Registro: 2022.0000464493

ACÓRDÃO

Vistos, relatados e discutidos estes autos de Embargos de Declaração Criminal nº XXXXX-76.2022.8.26.0000/50000, da Comarca de São Paulo, em que é embargante L. F. R., é embargado 1 C. DE D. C. DO T. DE J. DO E. DE S. P..

ACORDAM , em sessão permanente e virtual da 14a Câmara de Direito Criminal do Tribunal de Justiça de São Paulo, proferir a seguinte decisão: Rejeitaram os embargos. V. U. , de conformidade com o voto do relator, que integra este acórdão.

O julgamento teve a participação dos Desembargadores WALTER DA SILVA (Presidente), MARCO DE LORENZI E MIGUEL MARQUES E SILVA.

São Paulo, 17 de junho de 2022.

WALTER DA SILVA

Relator (a)

Assinatura Eletrônica

RELATOR: WALTER DA SILVA VOTO N.º 48890

EMBARGOS DE DECLARAÇÃO Nº 2107652-76.2022.26.0000/50000

EMBARGANTE: LUIZ FELIPE RICETTO

EMBARGADA: C. 14a CÂMARA CRIMINAL DO EGRÉGIO TRIBUNAL DE JUSTIÇA

EMBARGOS DE DECLARAÇÃO INEXISTÊNCIA DE OMISSÃO, CONTRADIÇÃO, AMBIGUIDADE OU OBSCURIDADE - REDISCUSSÃO DA MATÉRIA REVISÃO DO ENTENDIMENTO - IMPOSSIBILIDADE - EMBARGOS REJEITADOS .

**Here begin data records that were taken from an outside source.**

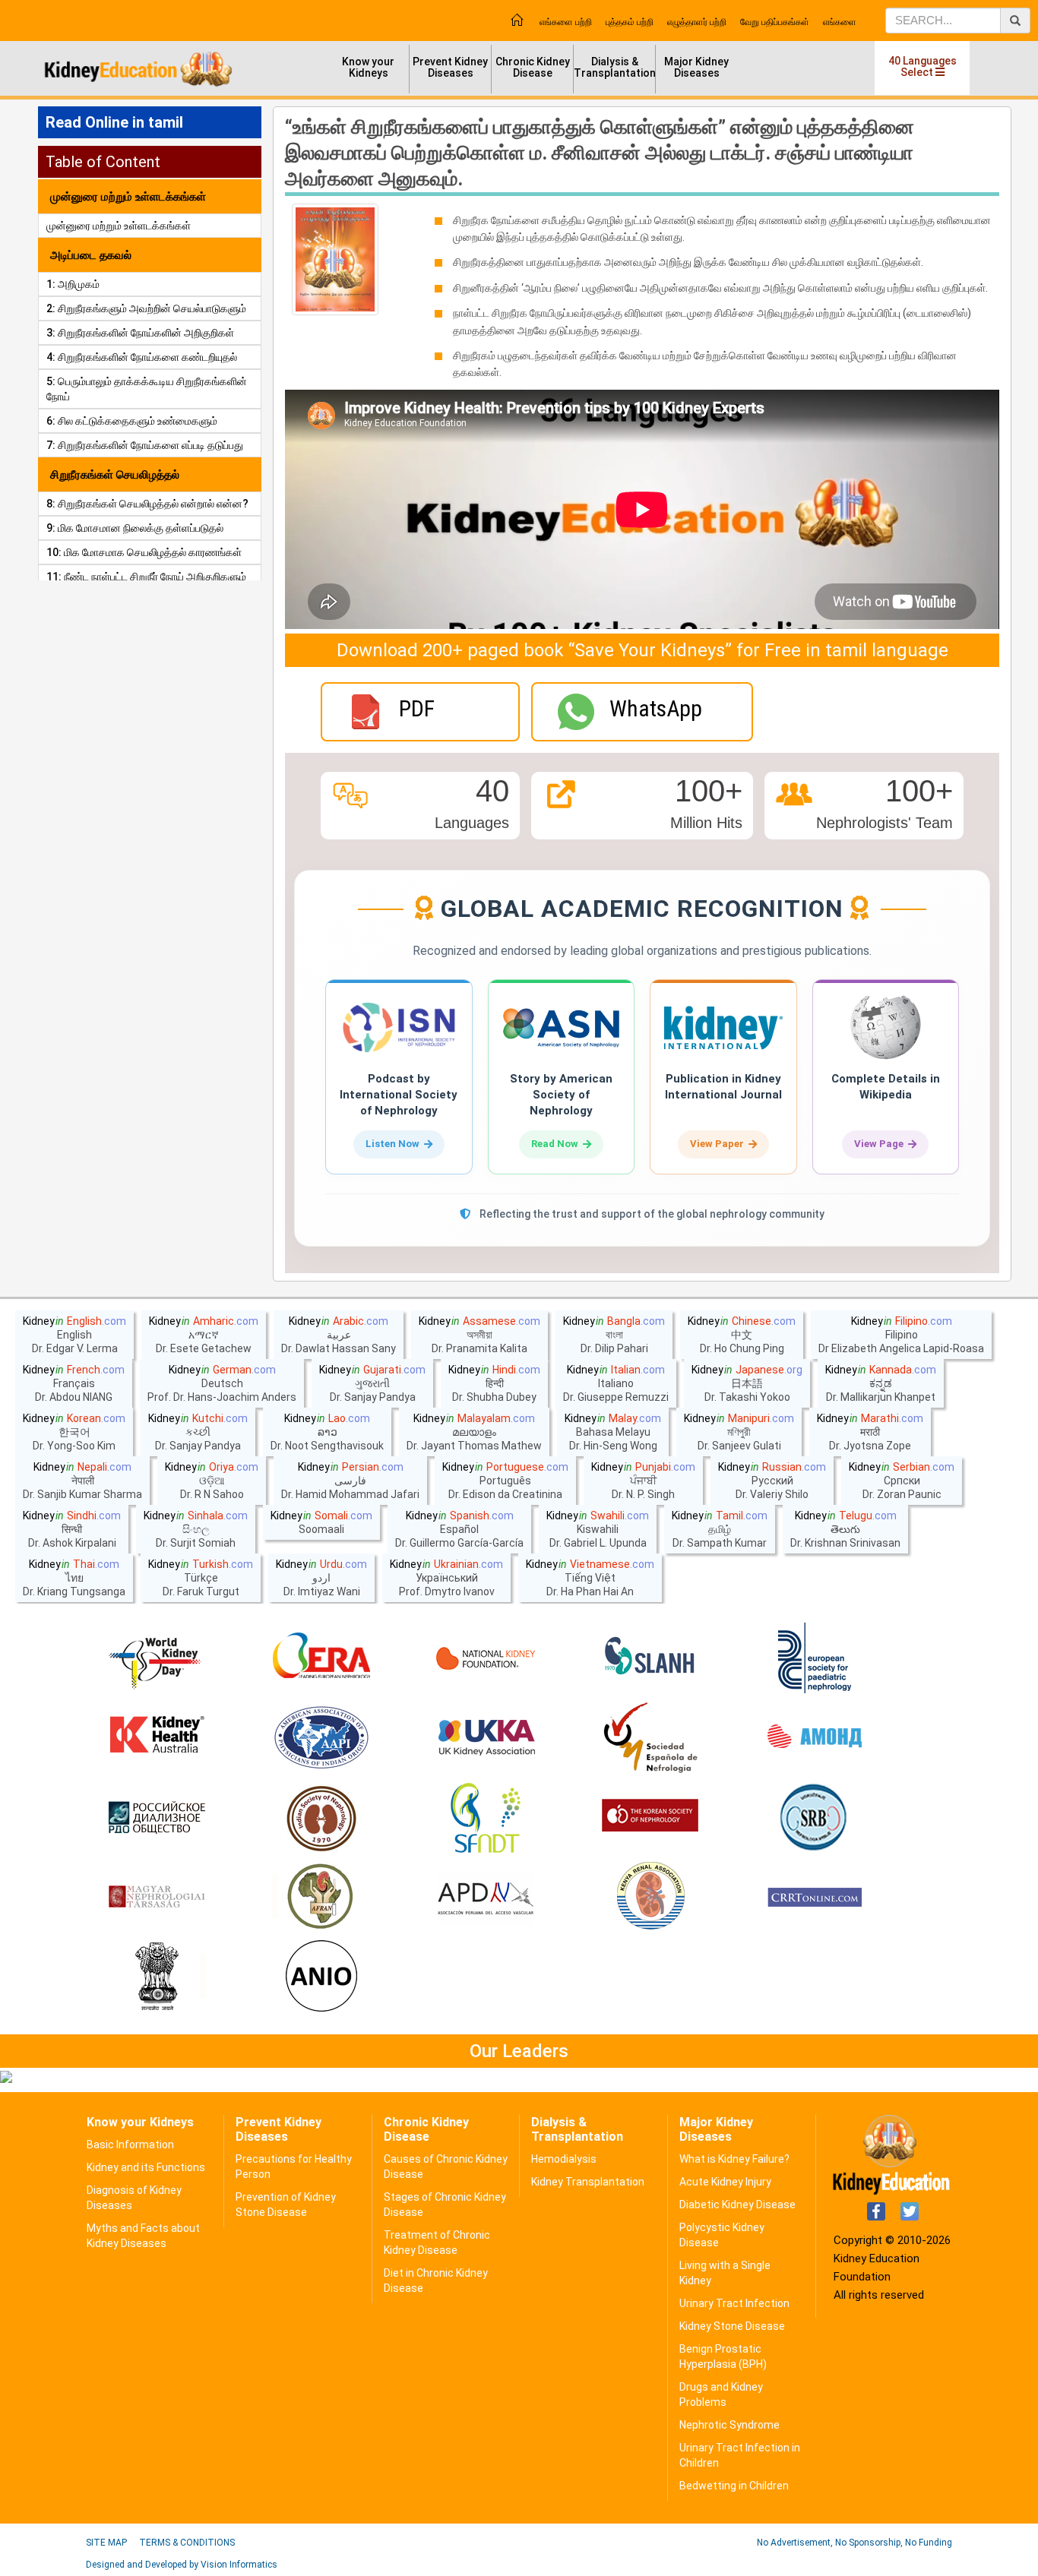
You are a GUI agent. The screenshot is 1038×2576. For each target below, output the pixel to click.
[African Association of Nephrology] (321, 1898)
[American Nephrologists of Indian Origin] (321, 1977)
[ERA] (321, 1658)
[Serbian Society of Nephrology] (814, 1818)
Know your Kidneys (368, 67)
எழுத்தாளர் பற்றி (696, 22)
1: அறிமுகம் (73, 284)
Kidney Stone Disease (732, 2326)
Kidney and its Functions (146, 2167)
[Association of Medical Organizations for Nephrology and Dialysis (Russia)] (814, 1738)
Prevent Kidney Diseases (450, 67)
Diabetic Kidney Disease (737, 2204)
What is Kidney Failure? (734, 2159)
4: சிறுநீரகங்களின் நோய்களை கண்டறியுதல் (141, 357)
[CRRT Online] (814, 1898)
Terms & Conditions (187, 2542)
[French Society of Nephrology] (485, 1818)
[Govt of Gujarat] (156, 1977)
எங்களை (839, 22)
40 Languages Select (922, 66)
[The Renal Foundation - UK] (485, 1738)
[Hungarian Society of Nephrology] (156, 1898)
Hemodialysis (564, 2159)
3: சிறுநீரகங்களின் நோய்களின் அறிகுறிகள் (140, 333)
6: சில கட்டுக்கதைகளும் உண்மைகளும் (131, 421)
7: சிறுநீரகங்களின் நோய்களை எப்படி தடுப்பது (144, 445)
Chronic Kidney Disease (532, 67)
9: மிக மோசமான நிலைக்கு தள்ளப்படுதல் (134, 528)
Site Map (106, 2542)
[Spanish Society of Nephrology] (650, 1738)
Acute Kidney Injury (725, 2182)
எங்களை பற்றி (566, 22)
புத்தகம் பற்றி (629, 22)
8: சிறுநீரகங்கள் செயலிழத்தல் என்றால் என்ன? (147, 504)
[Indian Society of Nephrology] (321, 1818)
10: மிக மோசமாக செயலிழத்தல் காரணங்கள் (144, 552)
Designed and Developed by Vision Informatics (181, 2564)
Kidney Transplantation (587, 2182)
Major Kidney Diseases (696, 67)
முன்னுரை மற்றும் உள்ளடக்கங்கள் (118, 226)
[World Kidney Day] (156, 1658)
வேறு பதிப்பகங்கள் (774, 22)
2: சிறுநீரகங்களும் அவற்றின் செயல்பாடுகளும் (146, 308)
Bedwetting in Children (734, 2486)
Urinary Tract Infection (734, 2303)
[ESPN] (814, 1658)
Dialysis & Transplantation (615, 67)
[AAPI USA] (321, 1738)
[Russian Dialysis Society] (156, 1818)
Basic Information (130, 2144)
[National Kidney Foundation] (485, 1658)
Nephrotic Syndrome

O Doutor Luiz Riccetto Neto, Advogado, impetrou Mandado de Segurança em favor de LUIZ FELIPE RICCETTO, contra ato do MM. Juiz de Direito do Departamento de Inquéritos Policiais DIPO 3 Seção 3.2.1. da Comarca de São Paulo/SP, aduzindo que Luiz Felipe Riccetto foi vítima de crime de lesão corporal grave e que em razão disso foi formulada representação criminal junto ao MM. Juiz de Direito do Departamento de Inquéritos Policiais DIPO 3 Seção 3.2.1. da Comarca de São Paulo/SP, com pedidos de instauração de inquérito policial, bem como foram requeridas outras diligências e perícias. Contudo, a Autoridade Impetrada proferiu decisão extinguindo a representação sem análise do mérito. Sustentou que tal decisão revestia-se de ilegalidade, pois caracterizaria negativa de prestação jurisdicional, causando, portanto, violação a direito líquido e certo do impetrante.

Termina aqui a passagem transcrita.